CXとは「Customer Experience(顧客体験)」のことで、「クレジットカードを使ったから、宝くじが当たった」とか、「高額のキャッシュバックを受けられた」といった「得する体験」があると、キャッシュレスをやり続けようという気になり、それがキャッシュレスの定着に効果的といわれています。

さしずめ、昨年末のPayPay100億円あげちゃうキャンペーンなどがその典型だったといえます。

しかし、このキャンペーン100億円という途方もない還元額が全国的な話題となり、毀誉褒貶、きびしいものがありました(賛否両論沸き上がりました)。一時は、「高額なおまけでグイグイ押してくるやり方に違和感がある」といった批判が殺到したことで、もうキャンペーンはやらないだろうと見られていたのです。

しかし、そのPayPay第2弾「100億円キャンペーンを行います。

第2弾キャンペーンは少々控え目?

第2弾のキャンペーンきょう2月12日からスタートします。

PayPayで買い物すれば、20%還元するというやり方は前回と同じですが、1回の買い物での還元額が上限1,000円と低く設定されているのが特長です。キャンペーン期間も5月31日までと発表されていますが、その期間内での還元総額はひとり5万円までと、こちらも低く設定されています。

1,000円の還元を得るには、1回に5,000円以上の買い物をする必要がありますが、それを50回繰り返してやっと限度額5万円になります。

フルに還元を受けようと思うなら、次のような方法はどうでしょうか。たばこを吸う人なら1カートン5,000円ですから、これを毎日購入して、50日間続けるというやり方があります。(すぐに吸うのは健康によくないのでおすすめしませんが)。

この小分け感覚は、家電店向けというより、あきらかにコンビニ向けのキャンペーンといえるでしょう。

前回「100億円ばらまきキャンペーン」の不手際

前回のキャンペーンを確認しますと、あの時は月額5万円相当の利用ができて、それとは別に1度の決済で10万円相当の買い物ができましたから、欲しいものがあればほぼ何でも買える状況だったといえます。

ですから、皆が炊飯器電子レンジなど、すぐには必要でない家電製品まで買い込んでしまったのです。
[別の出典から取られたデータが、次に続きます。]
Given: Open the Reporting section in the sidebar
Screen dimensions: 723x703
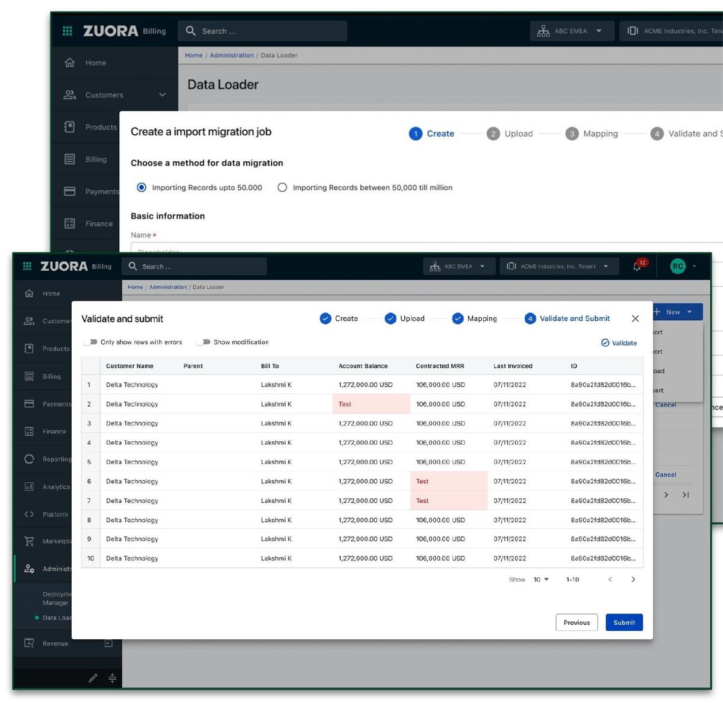Looking at the screenshot, I should point(30,459).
そのために、たちまち100億円に達してキャンペーンは中止になりました。

ところが、まだキャンペーン期間が4カ月も残っていて、わずか10日で打ち切りとなったために、これから買い物をしようと準備をしていた人たちからの不満が渦巻きました。

この批判が強かったので、(それを教訓にして)今回は地味でリーズナブルな内容になったといわれています。急ブレーキがかかったという感じですね。